01 Dec Regulating Religious Displays: A Trap for the Unwary
The holiday season brings with it a flurry of activity. From wish lists and shopping lists to recipes and reservations, this time of year often has the effect of raising spirits more than any other. And, while people express their holiday spirit in different ways, many choose to do so by decorating their homes; inside and out.
Yet, despite the apparent innocence of such an endeavor, the manner in which people choose to decorate the outside of their homes has caused countless “neighborly” disputes among condominium residents. Seemingly trivial protestations that a neighbor’s holiday lights are too bright, that the faux snow is too gaudy, or that nine reindeer are simply too much, can quickly turn serious.
To avoid such a situation, condominium associations often enact either rules banning decorations outright or rules restricting the manner in which owners may decorate the outside of their units. Such use restrictions are generally permissible as long as they are authorized by the condominium’s documents, are enacted for a legitimate purpose, and are enforced fairly and uniformly.

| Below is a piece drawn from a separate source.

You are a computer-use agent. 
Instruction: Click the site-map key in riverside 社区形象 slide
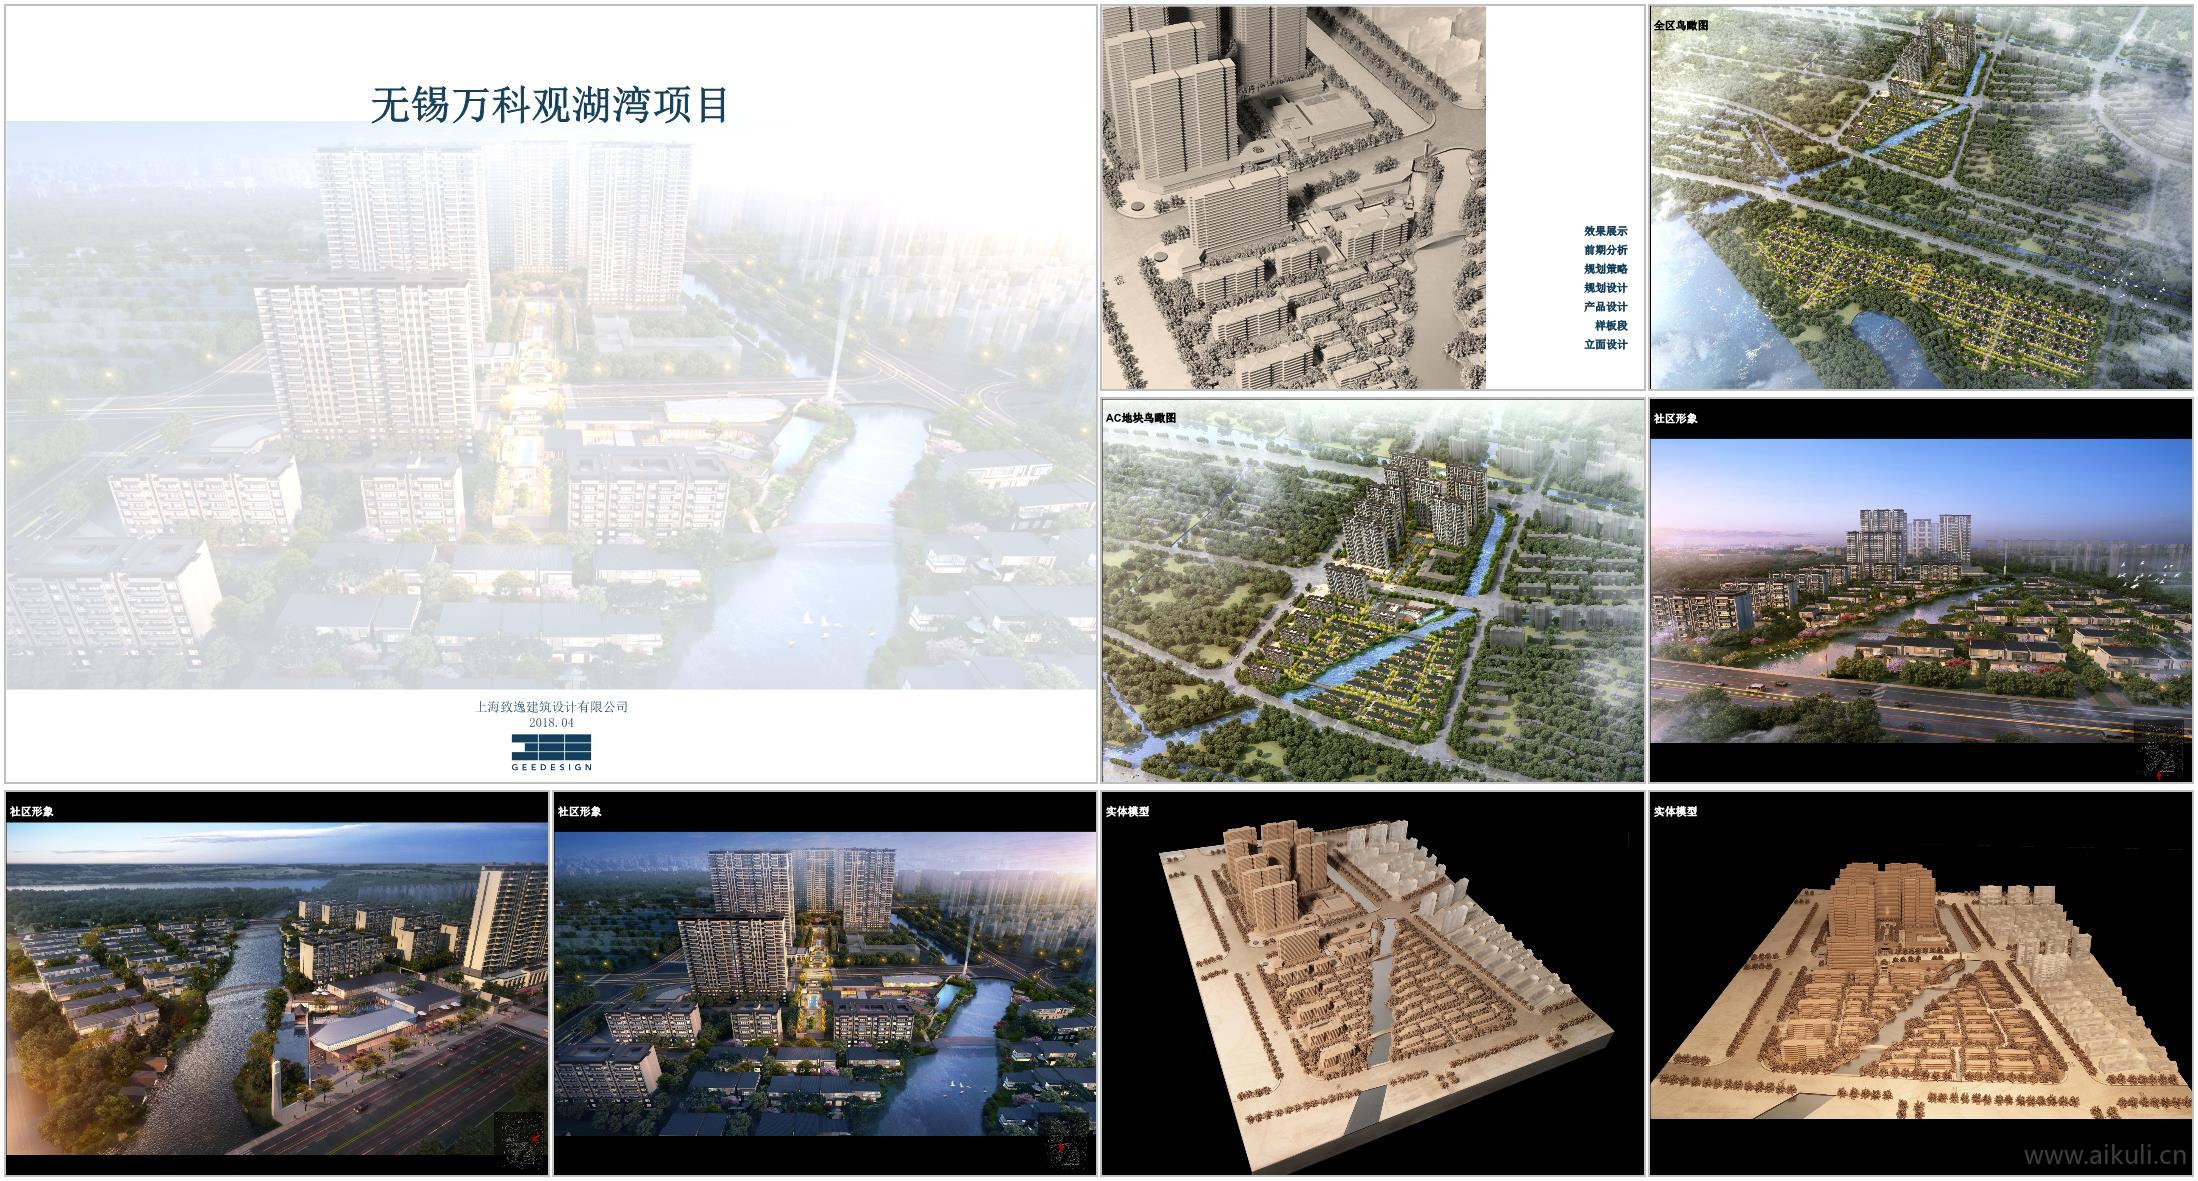pyautogui.click(x=519, y=1140)
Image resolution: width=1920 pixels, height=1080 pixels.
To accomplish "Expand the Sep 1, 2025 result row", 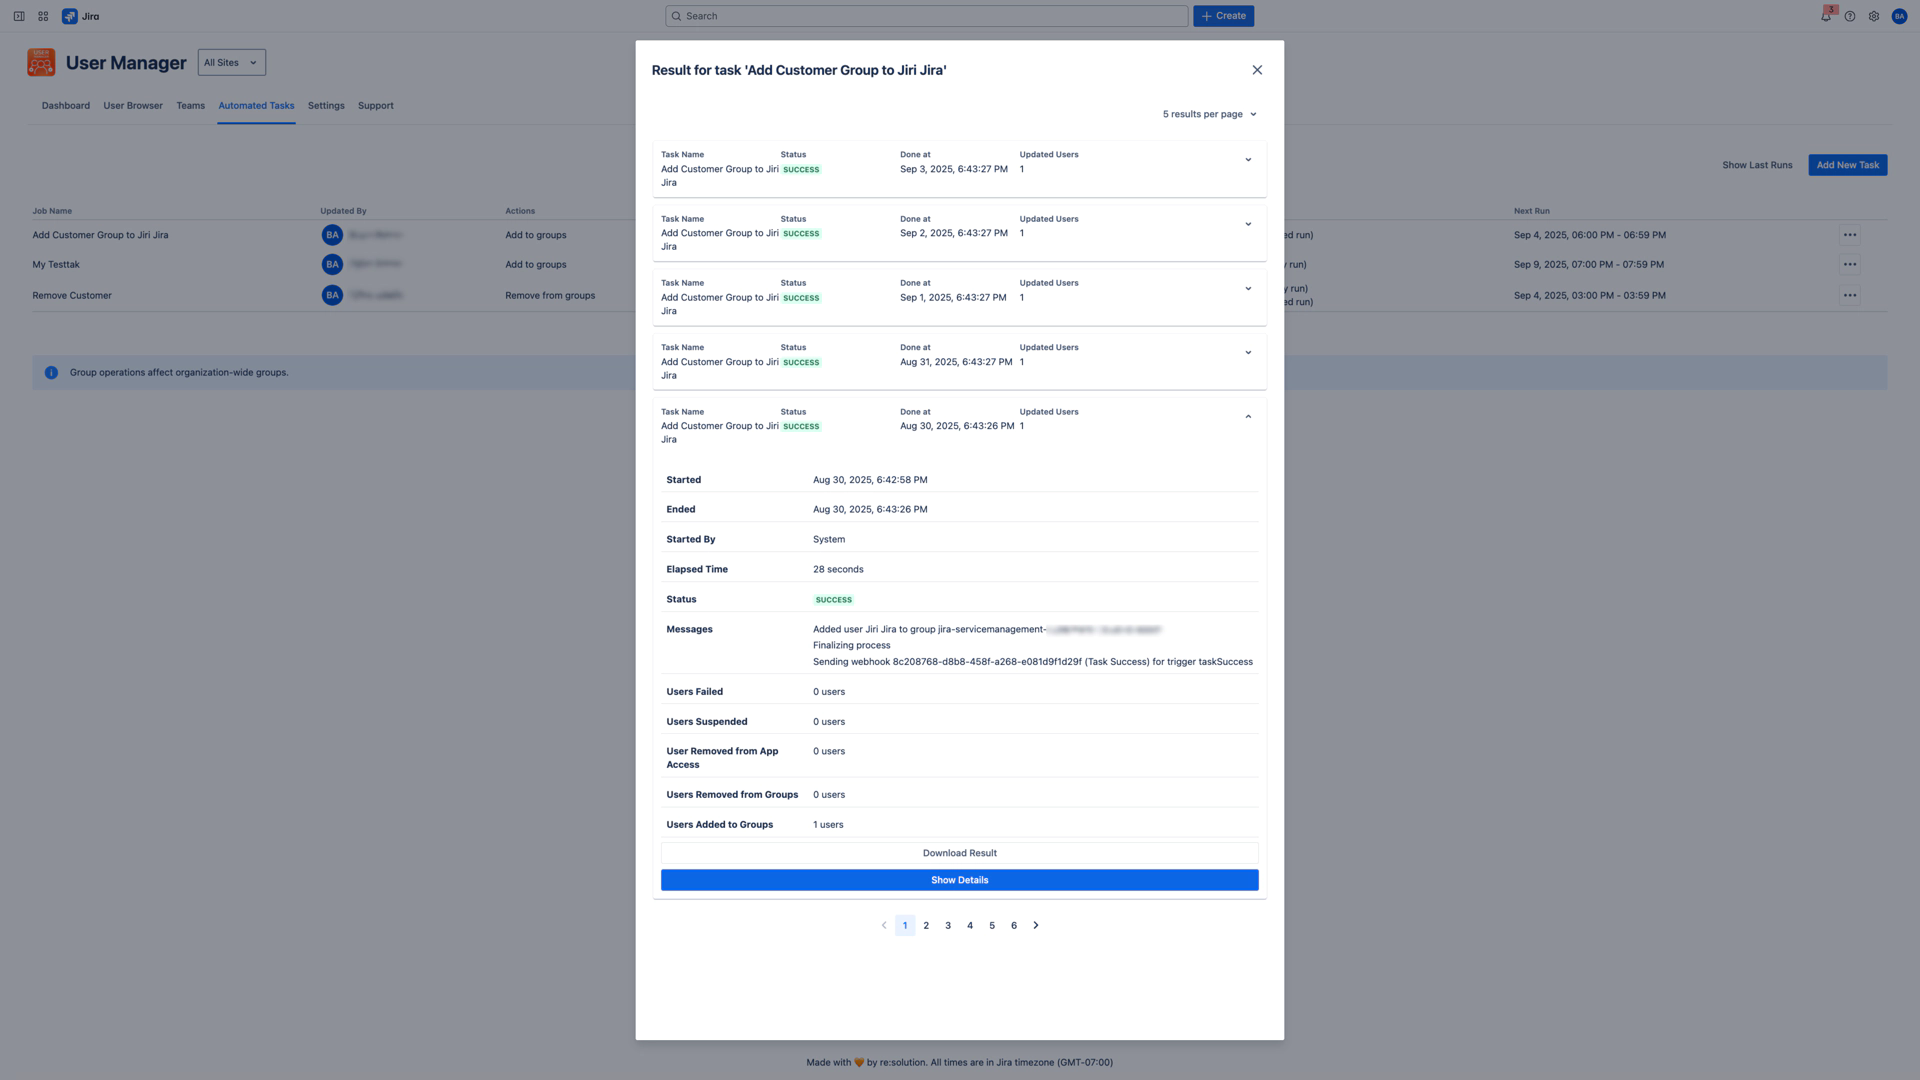I will tap(1248, 289).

However, in some states, there is a type of decoration that condominium associations cannot ban: religious objects. For example, an Illinois statute provides that “no rule or regulation shall prohibit any reasonable accommodation for religious practices, including the attachment of religiously mandated objects to the front-door area of a condominium unit.”
In Florida, an association may not refuse a reasonable request for permission to attach a religious object on the mantel or frame of a unit owner’s door. The statute provides that unit owners are limited to a single object “not to exceed 3 inches wide, 6 inches high and 1.5 inches deep.”
It is important to note that the protection afforded by these statutes applies all year long. Thus, in addition to protecting the display of religious objects during the holiday season, they also protect their display throughout the year.
These laws represent a relatively new initiative to protect the right of condominium unit owners to decorate their doors or entranceways with religious symbols. The Illinois statute became effective January 1, 2007; the Florida statute became effective October 1, 2008. On September 17, 2008, the Freedom of Religious Expression in the Home Act of 2008 was introduced as a bill in the U.S. House of Representatives. Moreover, some municipalities, such as Chicago, have enacted their own protections in this regard. Condominium association boards should consider the possibility that these developments may indicate a trend that other state and municipal governments may soon follow.
When confronted with a request to display a religious symbol under these laws, condominium boards should proceed cautiously. Although the spirit and intent of these laws seem clear enough, significant room for interpretation and debate remain as to precisely what type of accommodation is required.
For example, unlike Florida’s statute, the Illinois statute does not specify how big the decoration may be. Other than providing that “reasonable” requests must be permitted, the statute fails to provide any specifications. Unfortunately, sensible minds can differ as to what qualifies as reasonable. Thus, disputes in this context are possible, if not likely.
Perhaps the only thing more difficult than defining reasonableness is defining religion. The intellectuals sitting on the United States Supreme Court over the years have found few questions more difficult to answer. And, in those instances where an attempt at a definition was made, never has universal agreement been achieved. It is unlikely that a condominium board will fare any better, so a broad, inclusive approach should be considered.
Moreover, it would be incorrect for a condominium board to assume that these laws only protect religious symbols, such as mezuzot or crucifixes, which are linked to “major” religions. Since these laws make no such distinction, neither may a condominium board. If it qualifies as a religious symbol, regardless of a board member’s personal belief, then a unit owner is entitled to display it. In this context, the majority does not rule.
Needless to say, few topics garner as much passion as religion. People will go to great lengths to defend their religious beliefs and their right to display such beliefs. An association’s failure to abide by these laws may come at a price, and the price of intolerance in this regard won’t be cheap.
Thus, before taking any action to prohibit a unit owner from displaying a religious symbol, even if a condominium’s documents authorize such a restriction, professional counsel should be sought to ensure compliance with any applicable statutes or ordinances.